Records from a dataset
• • • • •

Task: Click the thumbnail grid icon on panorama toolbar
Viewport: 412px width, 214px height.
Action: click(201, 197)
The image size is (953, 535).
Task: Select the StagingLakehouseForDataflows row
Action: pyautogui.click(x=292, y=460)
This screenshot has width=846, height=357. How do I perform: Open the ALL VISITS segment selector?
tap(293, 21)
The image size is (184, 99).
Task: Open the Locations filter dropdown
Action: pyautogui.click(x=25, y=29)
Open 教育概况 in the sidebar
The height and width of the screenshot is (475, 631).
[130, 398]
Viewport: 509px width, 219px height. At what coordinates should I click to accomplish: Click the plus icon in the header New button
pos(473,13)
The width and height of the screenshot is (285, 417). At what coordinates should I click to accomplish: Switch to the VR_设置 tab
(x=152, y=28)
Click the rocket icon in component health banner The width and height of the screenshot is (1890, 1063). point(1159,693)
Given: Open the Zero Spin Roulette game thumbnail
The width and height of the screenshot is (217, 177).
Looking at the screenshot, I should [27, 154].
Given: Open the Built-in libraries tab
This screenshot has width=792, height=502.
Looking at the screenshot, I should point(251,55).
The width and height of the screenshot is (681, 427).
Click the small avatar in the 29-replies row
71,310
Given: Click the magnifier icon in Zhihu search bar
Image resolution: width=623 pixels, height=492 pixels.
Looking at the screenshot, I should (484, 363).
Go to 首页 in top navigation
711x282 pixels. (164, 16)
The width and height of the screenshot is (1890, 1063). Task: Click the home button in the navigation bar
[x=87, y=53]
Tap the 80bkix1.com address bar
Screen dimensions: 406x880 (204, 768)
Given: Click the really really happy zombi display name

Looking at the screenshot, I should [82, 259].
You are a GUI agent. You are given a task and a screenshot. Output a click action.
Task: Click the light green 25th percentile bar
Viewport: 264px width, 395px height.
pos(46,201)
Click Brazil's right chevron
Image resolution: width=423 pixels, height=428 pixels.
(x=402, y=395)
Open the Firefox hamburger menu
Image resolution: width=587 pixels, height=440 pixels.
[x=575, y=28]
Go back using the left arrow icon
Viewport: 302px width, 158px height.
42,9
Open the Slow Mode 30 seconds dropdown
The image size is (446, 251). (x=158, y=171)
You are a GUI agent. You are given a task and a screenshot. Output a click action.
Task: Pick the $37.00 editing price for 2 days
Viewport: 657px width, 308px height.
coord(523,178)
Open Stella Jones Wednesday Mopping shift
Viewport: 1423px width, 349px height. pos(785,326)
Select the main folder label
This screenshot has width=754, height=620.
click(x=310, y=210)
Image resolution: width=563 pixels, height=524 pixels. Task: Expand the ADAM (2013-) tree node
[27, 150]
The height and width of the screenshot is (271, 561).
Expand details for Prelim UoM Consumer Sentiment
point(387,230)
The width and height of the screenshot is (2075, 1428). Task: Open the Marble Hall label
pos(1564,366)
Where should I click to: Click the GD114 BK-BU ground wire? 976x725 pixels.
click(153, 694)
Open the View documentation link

• • • • •

EXERCISE |
Copy all of the rows above word for word, changing nothing.

THE RESULT |
Task: Click the thumbnail grid icon on panorama toolbar
Viewport: 412px width, 214px height.
Action: click(201, 197)
The image size is (953, 535).
Task: Select the StagingLakehouseForDataflows row
Action: pyautogui.click(x=292, y=460)
This screenshot has width=846, height=357. How do I perform: Open the ALL VISITS segment selector?
tap(293, 21)
The image size is (184, 99).
Task: Open the Locations filter dropdown
Action: pyautogui.click(x=25, y=29)
Open 教育概况 in the sidebar
The height and width of the screenshot is (475, 631).
[130, 398]
Viewport: 509px width, 219px height. At what coordinates should I click to accomplish: Click the plus icon in the header New button
pos(473,13)
The width and height of the screenshot is (285, 417). At what coordinates should I click to accomplish: Switch to the VR_设置 tab
(x=152, y=28)
Click the rocket icon in component health banner The width and height of the screenshot is (1890, 1063). point(1159,693)
Given: Open the Zero Spin Roulette game thumbnail
The width and height of the screenshot is (217, 177).
Looking at the screenshot, I should [27, 154].
Given: Open the Built-in libraries tab
This screenshot has width=792, height=502.
Looking at the screenshot, I should point(251,55).
The width and height of the screenshot is (681, 427).
Click the small avatar in the 29-replies row
71,310
Given: Click the magnifier icon in Zhihu search bar
Image resolution: width=623 pixels, height=492 pixels.
Looking at the screenshot, I should (484, 363).
Go to 首页 in top navigation
711x282 pixels. (164, 16)
The width and height of the screenshot is (1890, 1063). Task: Click the home button in the navigation bar
[x=87, y=53]
Tap the 80bkix1.com address bar
Screen dimensions: 406x880 (204, 768)
Given: Click the really really happy zombi display name

Looking at the screenshot, I should [82, 259].
You are a GUI agent. You are given a task and a screenshot. Output a click action.
Task: Click the light green 25th percentile bar
Viewport: 264px width, 395px height.
pos(46,201)
Click Brazil's right chevron
Image resolution: width=423 pixels, height=428 pixels.
(x=402, y=395)
Open the Firefox hamburger menu
Image resolution: width=587 pixels, height=440 pixels.
[x=575, y=28]
Go back using the left arrow icon
Viewport: 302px width, 158px height.
42,9
Open the Slow Mode 30 seconds dropdown
The image size is (446, 251). (x=158, y=171)
You are a GUI agent. You are given a task and a screenshot. Output a click action.
Task: Pick the $37.00 editing price for 2 days
Viewport: 657px width, 308px height.
coord(523,178)
Open Stella Jones Wednesday Mopping shift
Viewport: 1423px width, 349px height. pos(785,326)
Select the main folder label
This screenshot has width=754, height=620.
click(x=310, y=210)
Image resolution: width=563 pixels, height=524 pixels. Task: Expand the ADAM (2013-) tree node
[27, 150]
The height and width of the screenshot is (271, 561).
Expand details for Prelim UoM Consumer Sentiment
point(387,230)
The width and height of the screenshot is (2075, 1428). Task: Open the Marble Hall label
pos(1564,366)
Where should I click to: Click the GD114 BK-BU ground wire? 976x725 pixels.
click(153, 694)
Open the View documentation link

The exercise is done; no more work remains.